• “Resistance Is Futile”: Debunking the Myth of De-Globalization

    by  • November 17, 2021 • Faculty Commentary • 0 Comments

    Cho_Sungjoon thumbBy Sungjoon Cho [originally posted on the International Economic Law and Policy Blog on November 17, 2021]


    The World Trade Organization (WTO) released the World Trade Report today. Here are some excerpts:

    [E]ven a crisis as devastating and unprecedented as COVID-19 has not resulted in the wholesale unravelling of trade and integration.

     [W]hat became clear over subsequent months was not only how quickly supply chains adapted and new producers emerged, but how the key to greater diversification lay in expanding and facilitating trade with other partners, not restricting or reshoring it.

     According to the WTO’s monitoring reports, a majority of COVID-19-related trade measures recorded since the outbreak of the pandemic were trade-facilitating.

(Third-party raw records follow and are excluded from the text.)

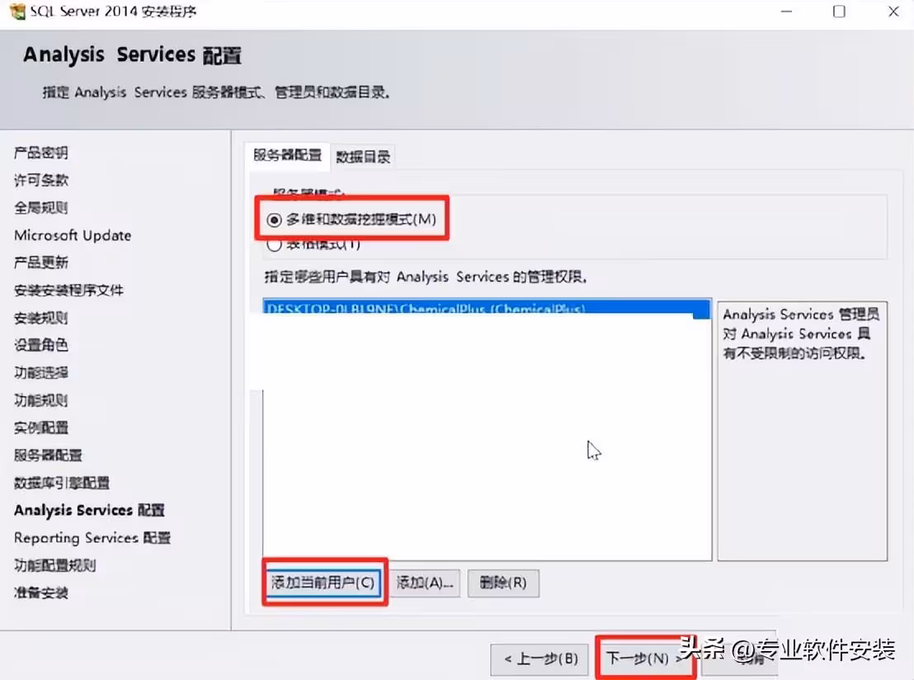The image size is (914, 680).
Task: Proceed with 下一步(N) button
Action: point(643,659)
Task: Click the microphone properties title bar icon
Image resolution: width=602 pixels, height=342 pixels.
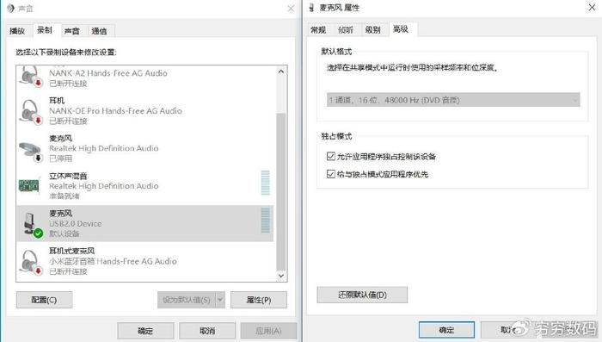Action: point(311,7)
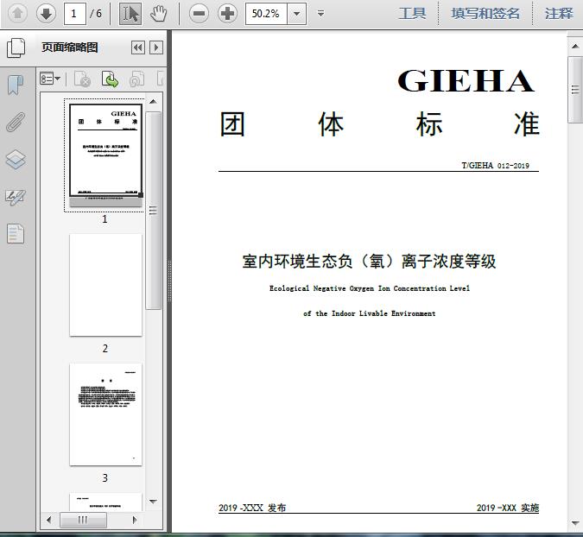
Task: Show the Layers side panel
Action: [x=16, y=160]
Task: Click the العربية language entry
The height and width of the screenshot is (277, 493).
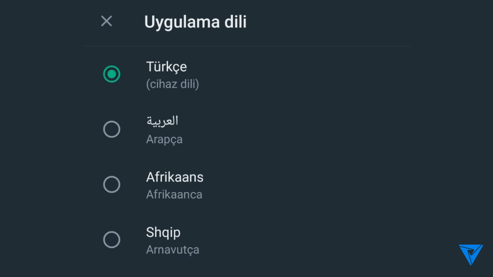Action: pyautogui.click(x=162, y=120)
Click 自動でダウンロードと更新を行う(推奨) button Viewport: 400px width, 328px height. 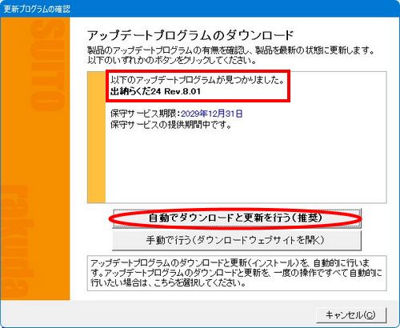point(237,218)
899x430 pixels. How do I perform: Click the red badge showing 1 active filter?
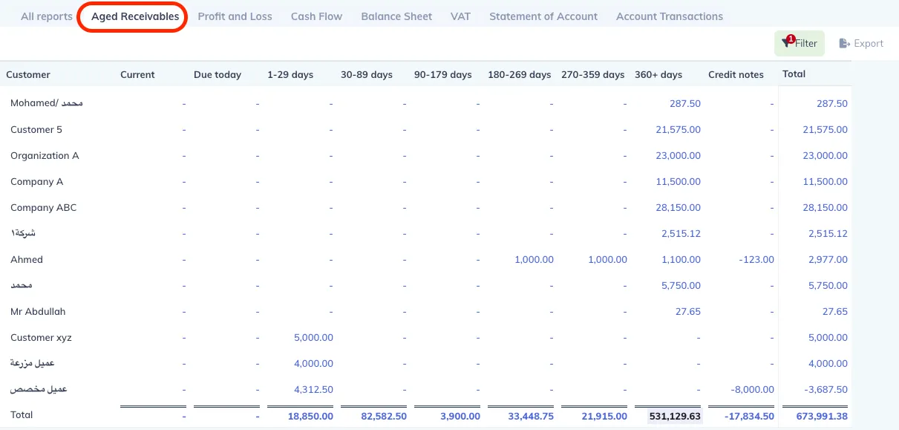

Even in the heavily impacted services sector, most COVID-19-related measures were trade-facilitating.

     Developed economies have been able to respond to the COVID-19 crisis with massive fiscal stimuli and far-reaching income support. (…) However, these same shock absorbers and safety nets are simply unavailable to most poorer countries.

     Its core conclusion is that no country is an island in today’s hyper-interconnected world, that global crises require global responses, and that strengthening resilience requires more global trade and economic cooperation, not less.

    This is by far the loudest (empirical) riposte to recent inward-looking political narratives along the lines of de-globalization, reshoring and decoupling. Even in the middle of the pandemic, trade has turned out to be a solution, not a problem. Indeed, tariffs have recently been inflationary within the U.S. economy, hurting both domestic manufacturers and consumers.

    The WTO report leaves us with two main takeaways. First, this may be another reason why trading nations must reinstate the WTO’s dispute settlement mechanism so as to monitor and discipline oft-destructive domestic trade politics. The WTO may want to proactively coalesce with businesses and the civil society to make this cause heard and accepted more broadly. Second, the world and the WTO must address “development” concerns, not through typical lip services but through actually workable solutions. The Doha “Development” Round still remains unfinished, while more than three quarters of the WTO membership is comprised of developing countries. That’s scandalous!